ARTICLE V EQUITY AWARDS





Section 5.01    Equity Awards. The Plan does not affect the terms of any outstanding equity awards. The treatment of any outstanding equity awards shall be determined in accordance with the terms of the Company’s equity plan(s) under which they were granted and any applicable award agreements.

ARTICLE VI CONDITIONS
Section 6.01    Conditions A Participant's entitlement to any severance benefits under ARTICLE IV will be subject to:
(a)the Participant executing and delivering to the Company a Participation Agreement in accordance with the terms thereof and such Participation Agreement is in effect as of the date of termination;

(b)the Participant experiencing a Qualifying Termination; and

(c)the Participant executing a release of claims in favor of the Company, its affiliates and their respective current and former officers, directors, and employees, and containing other standard terms, in a form provided by the Company (the “Release”) and such Release becoming effective and irrevocable within 60 days following the Participant's Qualifying Termination.

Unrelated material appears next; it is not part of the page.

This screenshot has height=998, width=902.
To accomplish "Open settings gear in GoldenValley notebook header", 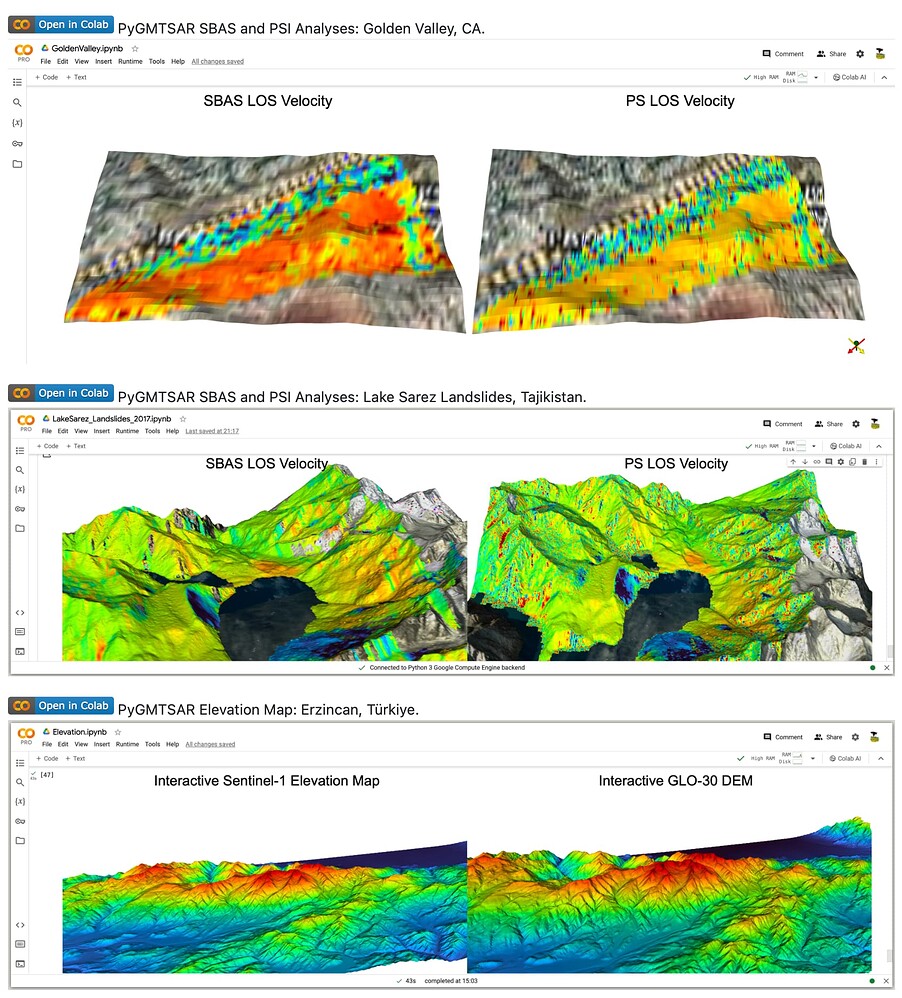I will coord(856,54).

ARTICLE VII CLAIMS PROCEDURES

Section 7.01    Initial Claims. A Participant who believes he or she is entitled to a payment under the Plan that has not been received may submit a written claim for benefits to the Administrator within 90 days after the later of Participant's Qualifying Termination or the applicable payment is due under the Plan. Claims should be addressed and sent to:

General Counsel, PRA Group, Inc.
150 Corporate Boulevard
Norfolk, VA 23502

If the Participant's claim is denied, in whole or in part, the Participant will be furnished with written notice of the denial within 90 days after the Administrator's receipt of the Participant's written claim, unless special circumstances require an extension of up to an additional 90 days for processing the claim. If such an extension of time is required, written notice of the extension will be furnished to the Participant before the termination of the initial 90-day period and will describe the special circumstances requiring the extension, and the date on which a decision is expected to be rendered; and the decision will be made no later than 180 days after the Administrator's receipt of the Participant's written claim.

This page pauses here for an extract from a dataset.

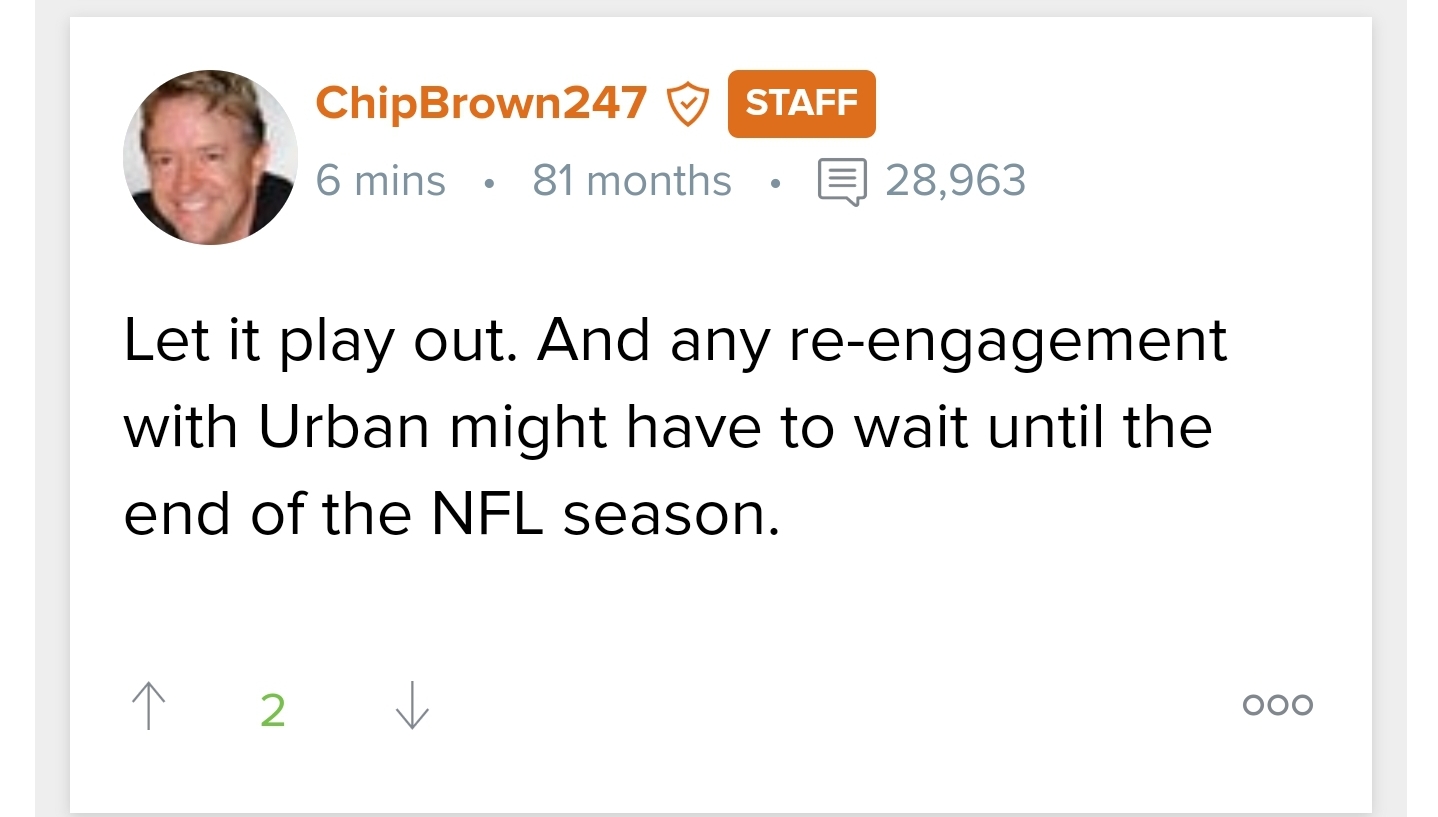Click the dot separator after "6 mins"
Screen dimensions: 1438x817
[488, 184]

Written notice of the denial of the Participant's claim will contain the following information:

(a)the specific reason(s) for the denial of the Participant's claim;

(b)references to the specific Plan provisions on which the denial of the Participant's claim was based;





(c)a description of any additional information or material required by the Administrator to reconsider the Participant's claim (to the extent applicable) and an explanation of why such material or information is necessary; and

(d)a description of the Plan's review procedures and time limits applicable to such procedures, including a statement of the Participant's right to bring a civil action under Section 502(a) of ERISA following a benefit claim denial on review.
Section 7.02 Appeal of Denied Claims. If the Participant's claim is denied and the Participant wishes to submit a request for a review of the denied claim, the Participant or the Participant’s authorized representative must follow the procedures described below:

(a)Upon receipt of the denied claim, the Participant (or his or her authorized representative) may file a request for review of the claim in writing with the Administrator. This request for review must be filed no later than 60 days after the Participant has received written notification of the denial.

(b)The Participant has the right to submit in writing to the Administrator any comments, documents, records or other information relating to his or her claim for benefits.

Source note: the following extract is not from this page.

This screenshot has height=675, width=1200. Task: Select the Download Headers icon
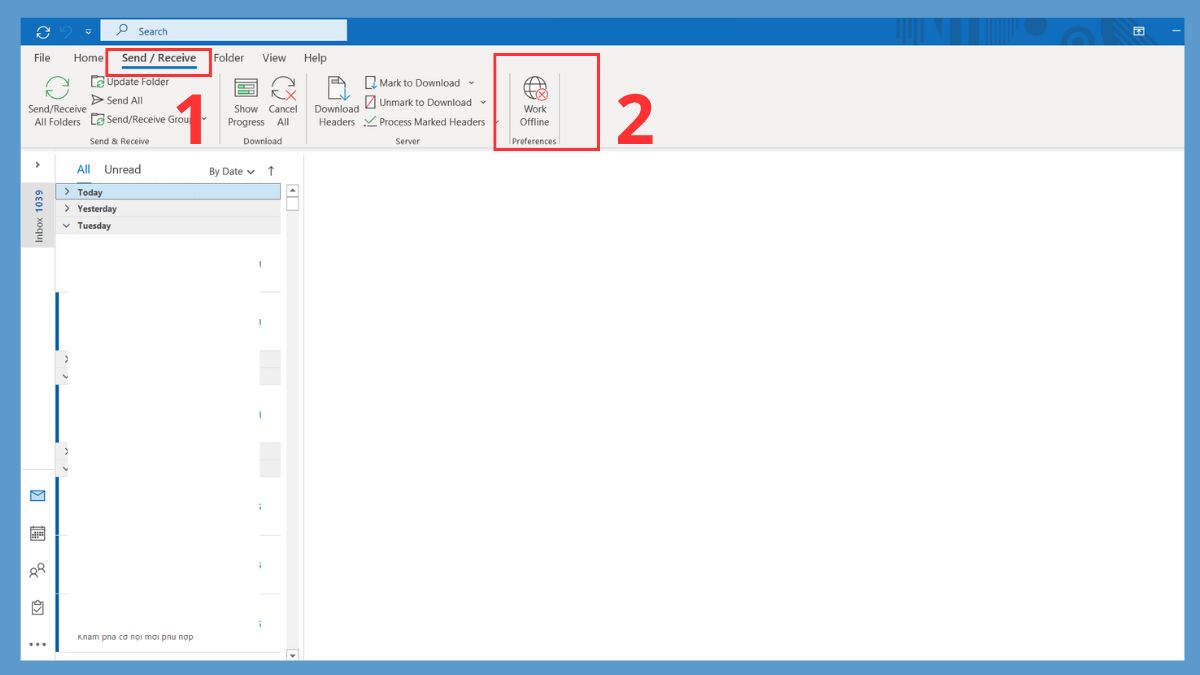click(336, 100)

(c)The Participant has the right to be provided with, upon request and free of charge, reasonable access to and copies of all pertinent documents, records and other information that is relevant to his or her claim for benefits.

(d)The review of the denied claim will take into account all comments, documents, records and other information that the Participant submitted relating to his or her claim, without regard to whether such information was submitted or considered in the initial denial of his or her claim.
Section 7.03    Administrator's Response to Appeal. The Administrator will provide the Participant with written notice of its decision within 60 days after the Administrator's receipt of the Participant's written claim for review. There may be special circumstances which require an extension of this 60-day period. In any such case, the Administrator will notify the Participant in writing within the 60- day period and the final decision will be made no later than 120 days after the Administrator's receipt of the Participant's written claim for review. The Administrator's decision on the Participant's claim for review will be communicated to the Participant in writing and will clearly state:

(a)the specific reason or reasons for the denial of the Participant's claim;
(b)reference to the specific Plan provisions on which the denial of the Participant's claim is based;

(c)a statement that the Participant is entitled to receive, upon request and free of charge, reasonable access to, and copies of, the Plan and all documents, records, and other information relevant to his or her claim for benefits;
(d)a statement describing any voluntary appeals procedures and a statement describing the Participant’s right to obtain information on such procedures; and

(e)a statement describing the Participant's right to bring an action under Section 502(a) of ERISA in accordance with Section 7.05.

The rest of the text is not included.